## BRIEF
Two lines below mark the span: the one containing "The height and width of the screenshot is (247, 134)." and the one containing "Task: Select the". Set down both, plus every line between, exactly as they stand, and nothing else.

*** DATASET EXTRACT

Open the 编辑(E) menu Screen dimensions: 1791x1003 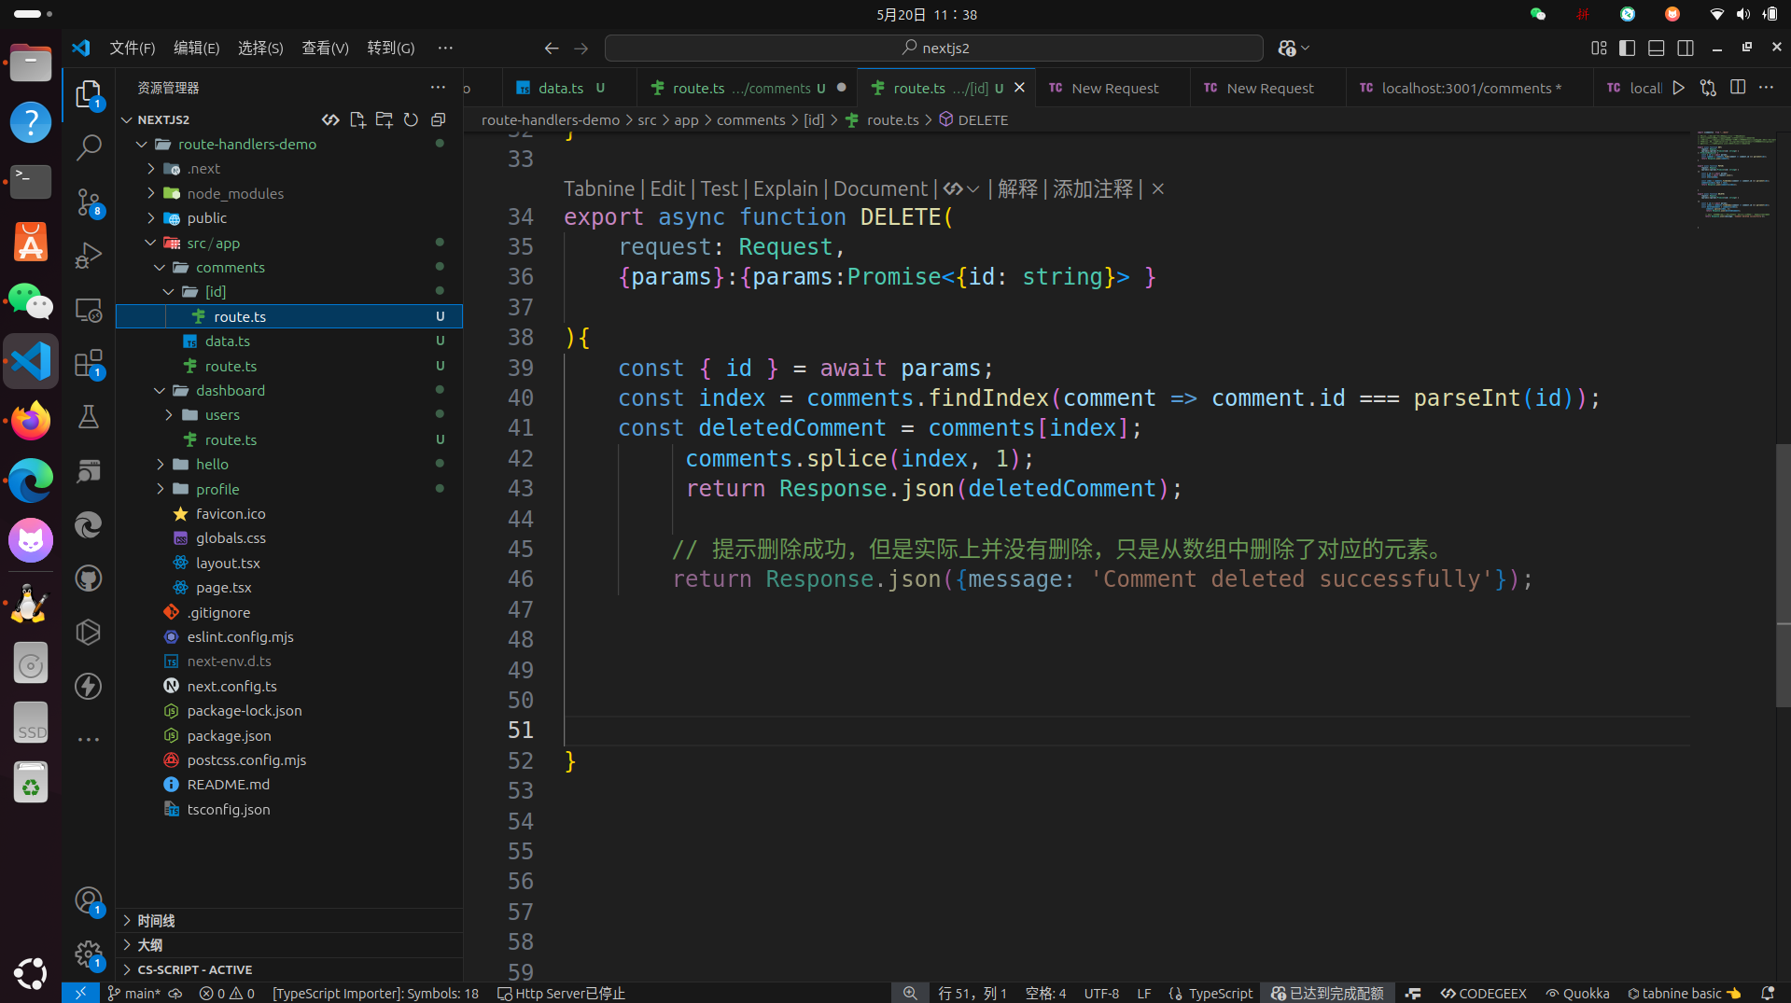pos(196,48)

******
*** DATASET EXTRACT

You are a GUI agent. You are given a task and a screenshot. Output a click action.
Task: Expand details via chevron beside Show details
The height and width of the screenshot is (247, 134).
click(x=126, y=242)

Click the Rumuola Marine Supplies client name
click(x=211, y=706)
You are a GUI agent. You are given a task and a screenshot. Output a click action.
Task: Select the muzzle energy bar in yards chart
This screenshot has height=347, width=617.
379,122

******
*** DATASET EXTRACT

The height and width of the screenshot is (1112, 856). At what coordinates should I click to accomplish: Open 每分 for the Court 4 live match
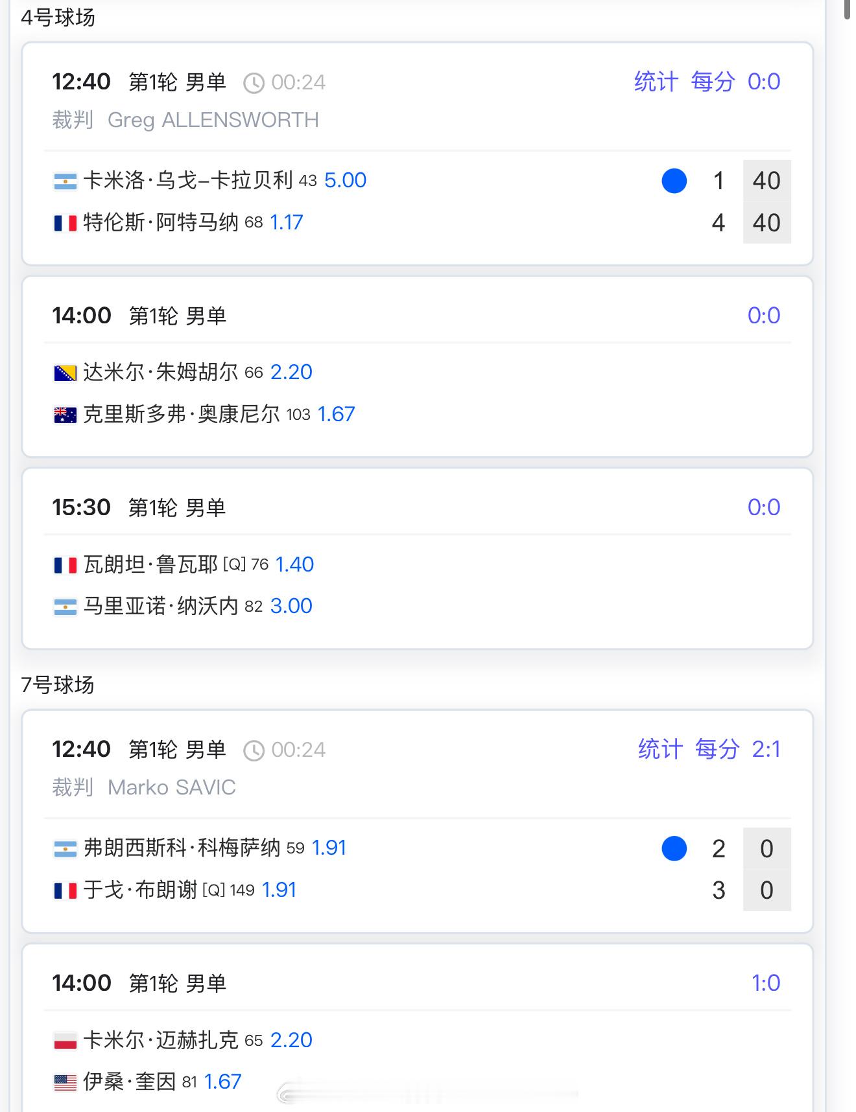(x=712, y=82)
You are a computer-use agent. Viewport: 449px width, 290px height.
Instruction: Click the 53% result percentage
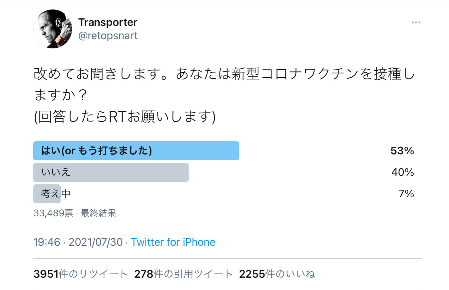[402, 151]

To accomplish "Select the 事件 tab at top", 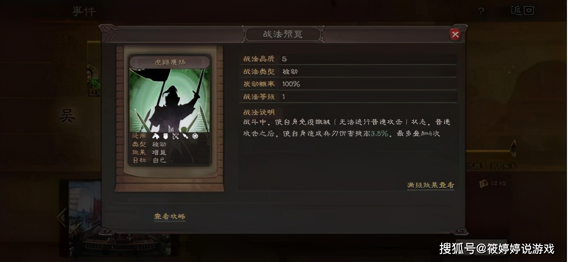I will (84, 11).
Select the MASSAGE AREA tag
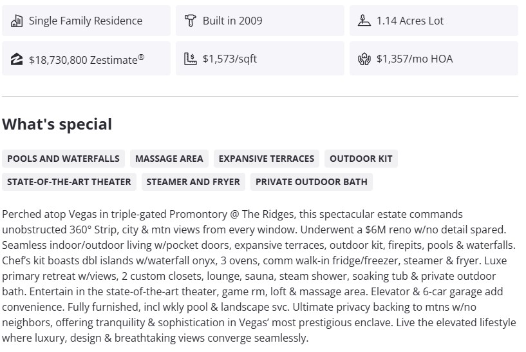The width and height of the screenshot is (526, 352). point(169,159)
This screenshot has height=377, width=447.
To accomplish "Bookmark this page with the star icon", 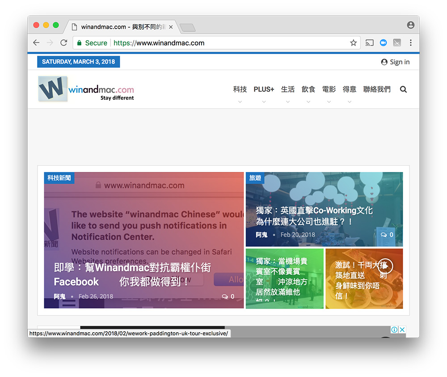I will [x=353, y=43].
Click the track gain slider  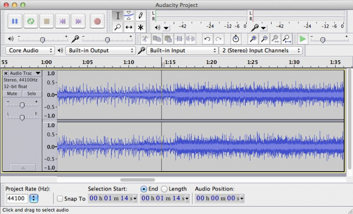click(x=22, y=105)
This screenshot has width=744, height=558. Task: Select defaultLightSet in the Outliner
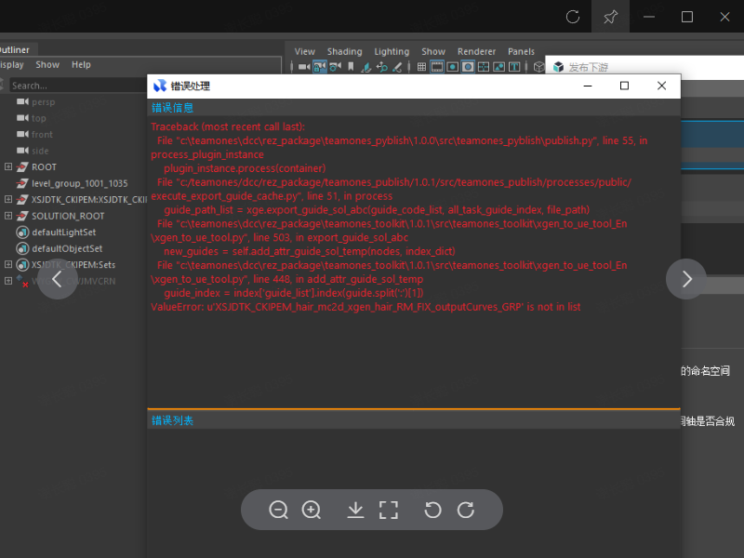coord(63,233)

******

## EXERCISE OUTPUT
The height and width of the screenshot is (247, 134).
click(x=126, y=242)

Click the Rumuola Marine Supplies client name
click(x=211, y=706)
You are a GUI agent. You are given a task and a screenshot. Output a click action.
Task: Select the muzzle energy bar in yards chart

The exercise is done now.